I think.............................. there’s a lot to be said for the acting. This cast is really good, and though a lot of people had like, three lines (cough SebStan cough) they made those three lines memorable. And the plot itself was so disjointed that the cast must have had a hell of a time weaving the storyline together into something coherent. 
I also went in ready for a mess and came out with a more positive impression than I entered, which is not what happened with cacw, the other ensemble cast film, so I’m pleasantly surprised about that. And the movie is... a culmination of the entire mcu, so I wasn’t expecting it to be very character-driven or deep (and imo this is where people are getting irritated with the movie, as well as the fact that marvel chose to dump the movie’s minimal exposition on its villain instead of any one hero)(but unpopular opinion: i’m glad they didn’t have strange ‘’’grow’’’ out of his moral ruthlessness, or wanda declare that she can’t turn her back on the fight, or tony sob about peter’s death- this was a movie about loss that is just... shoved onto you, the disappearance of billions of people in a matter of minutes- and idk I think people changing drastically over that length of time is unlikely, and once you’ve set that aside, imo, the movie didn’t feel as exhausting.)

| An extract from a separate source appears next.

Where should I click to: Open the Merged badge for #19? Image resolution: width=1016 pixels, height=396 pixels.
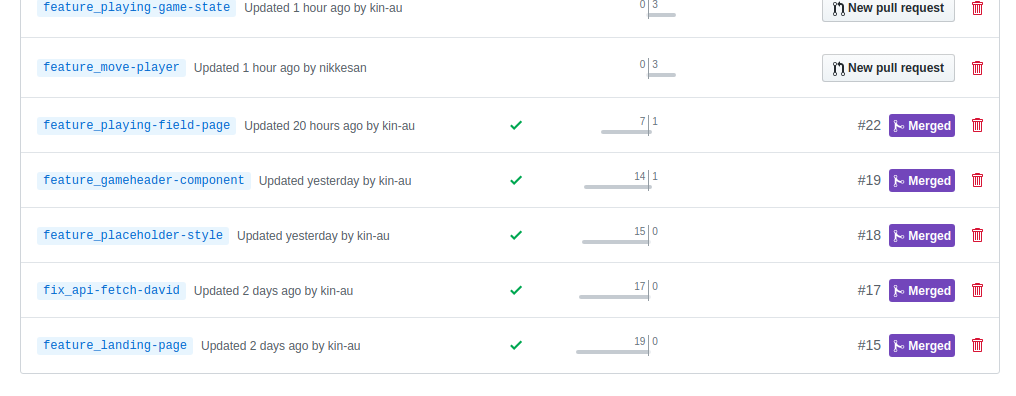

I think I read two reaction posts right after exiting the theater  (@him-e‘s and @subjunctivemood‘s) and it’s kind of funny but I agree and disagree with them on a lot of points, despite each having relatively separate reactions themselves.
Funniest bit was that Clint/Ant-man just......... took a plea deal. I could not stop imagining the poor data entry person who had to process that nightmare of a thing, like, Clint goes “first active, then I brought in a Russian spy who might be brainwashed, then I got married and hid the family, then I retired, then I un-retired and became a fugitive, now I’m.... retired again bc my wife’s mad at me and I miss the kids???” this convo has no room not to be hilarious, I’m forever mad at marvel for cutting it lol
I liked the beginning.
ngl, it was heartbreaking. 
also though, the movie starts by someone pleading- “this isn’t a warship, don’t fire- please- don’t fire-” and we see Thanos ignoring that, we see Heimdall on the floor, we see Thor bleeding; there were a lot of ways to establish that Thanos was a villain but none so dramatic as this one
And this movie is if nothing else #iconique 
So not exactly a surprise, if you get my meaning
The total message behind the villain’s ideology was screwed up, but the hero’s answers to that? Reminds me of this meta in the asoiaf fandom, tbh: “we don’t trade lives” vs "’Everything,’ Davos said softly.”
It was powerful. I’m still in love with it. 
In fact, I’m in love with the entire idea of the movie- where everything hurts, and hurts, and hurts, and nothing you do is enough, where all you can do is keep pushing against the darkness and it’s winning all the damn time and you know you cannot win, you know it’s absolutely impossible- but you rise and you stand and you fight nevertheless.
Yeah, I don’t like Peter, I never have and never will
honestly I couldn’t get through any of the gotg movies 
I still haven’t watched either of them because he scrapes on my nerves like nothing else
That said, let me just say that I fucking loathe Peter Quill okay this is me hating him 
Pssh Nebula though is gorgeous. Nebula is just. W O W. I might watch specific clips of her and Gamora alone because I have been missing out on that relationship. (SISTERS??? RAISED TO HATE EACH OTHER??? NOW REPAIRING THAT RELATIONSHIP??? I LOVE)
Gamora didn’t deserve to die, but- I think.... I’d have liked it more if Thanos had killed her and realized that it wasn’t love, not in the end, so he gives up something else- I understand why that didn’t work out, because of screen time- but maybe another gem?? Or one of his best lieutenants? Idk that would’ve been a better route, imo.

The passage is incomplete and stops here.